Dataset content Start Marker

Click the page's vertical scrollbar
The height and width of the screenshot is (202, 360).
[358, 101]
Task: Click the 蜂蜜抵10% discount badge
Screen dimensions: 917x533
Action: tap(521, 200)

Dataset content End Marker
Dataset content Start Marker

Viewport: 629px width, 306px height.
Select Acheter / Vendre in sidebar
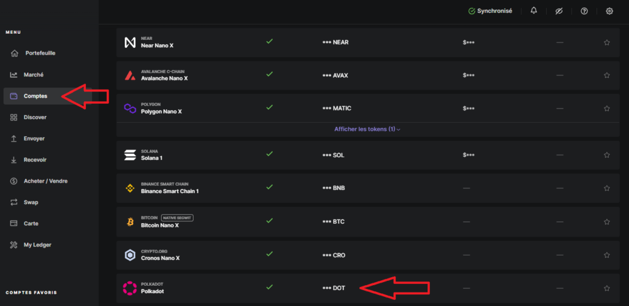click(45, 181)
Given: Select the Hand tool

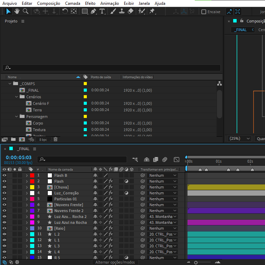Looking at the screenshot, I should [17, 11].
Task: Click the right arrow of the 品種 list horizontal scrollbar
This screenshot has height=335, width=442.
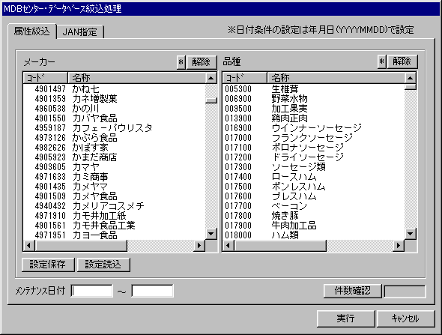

Dataset content End Marker

> _Goal of the exercise_
Among the entries above, find the line with "Given: Select the Hand tool" and repeat exactly from there through the line with "This screenshot has height=335, width=442.", leaving out the pictures.

> _Answer area_
Given: Select the Hand tool

Looking at the screenshot, I should [17, 11].
Task: Click the right arrow of the 品種 list horizontal scrollbar
This screenshot has height=335, width=442.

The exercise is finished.